Esta situación origina que muchos negocios que están colocando sus anuncios en Google Maps se estén exponiendo en una pequeña parte a clics no válidos, de usuarios no interesados en su negocio. Es cierto que, en principio, nadie pincha en un anuncio que no le interesa, pero muchas veces los usuarios no terminan de leer todo el texto del anuncio y sólo leen unas pocas palabras, por lo que podría darse el caso frecuente de clics que no aportan nada a los anunciantes.

Otro punto negativo es que nos hacen creer desde Google que este sistema es válido para todo tipo de negocios, cuando la realidad es que uno de los puntos para valorar la idoneidad de este sistema es si nos puede ofrecer un gran número de búsquedas para cualquier negocio (una ferretería, un almacén de pinturas, etc). Mi impresión es que no, y lo voy a razonar.

Una de las razones que me hacen pensar así es que Google no muestra datos desglosados por país del número de usuarios que buscan en estas aplicaciones ciertas palabras, como sí lo hace en Google Adwords. Por lo tanto, nadie puede estar seguro de si los 50 o 100 que invierta un pequeño negocio le durarán 2 días o 2 años, ya que no hay estimaciones previas.

Por último, simplemente quiero hacer llegar una reflexión a los anunciantes que estén pensando en utilizar este portal de Google. ¿Realmente los usuarios van a encontrar mis servicios a través de Google Maps? ¿Cuando yo estoy buscando algo en Páginas Amarillas, buscaba esa clase de productos?
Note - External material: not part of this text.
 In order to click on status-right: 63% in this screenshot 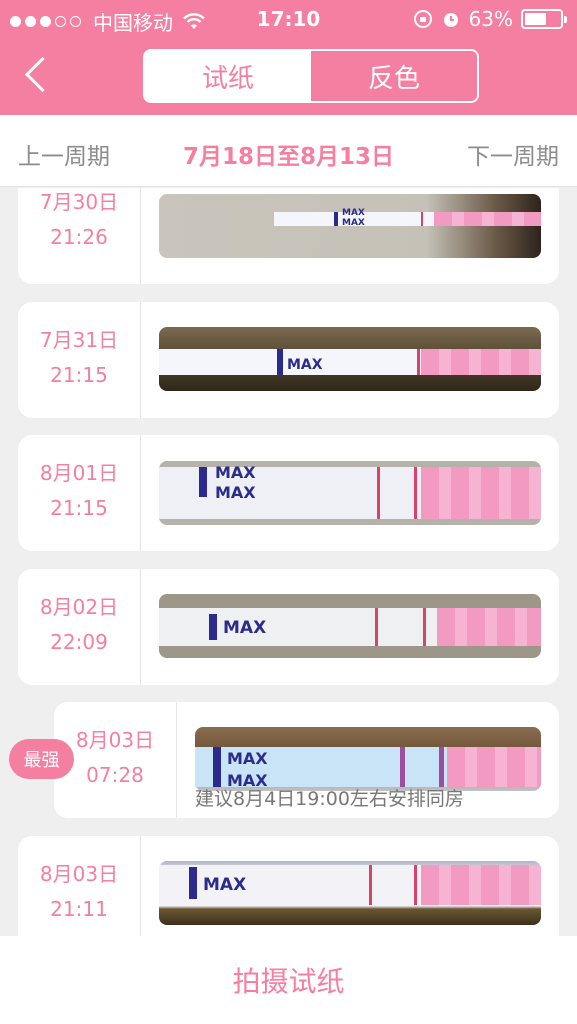, I will do `click(490, 19)`.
Pongamos un ejemplo, el de una refinanciadora de hipotecas. No me cabe duda de que los buscadores son la fuente de información principal cuando alguien busca un producto financiero (hipotecas, créditos, etc.). Lo que no me queda tan claro es que esta clase de productos se busquen a través de sitios como Google Maps o Páginas Amarillas.

Si es el caso, el número de usuarios que hacen esto es realmente escaso, aunque para otro tipo de negocios, como cerrajeros, restaurantes u otros servicios de proximidad o urgencia, podría ser una buena idea anunciarse en esta clase de sistemas.

Sin embargo, no perdamos nunca la perspectiva. Que una aplicación sea interesante para el usuario no implica que lo sea para anunciar nuestro negocio. No nos dejemos arrastrar por comerciales ansiosos de vender espacio publicitario, sino que guiémonos por nuestra experiencia profesional a la hora de valorar si un soporte es bueno para nosotros o no. En ocasiones se tratará de hacer un test, pero en otras la utilización de nuestro sentido común o la ayuda de expertos independientes nos ayudará a no “tirar” nuestra inversión.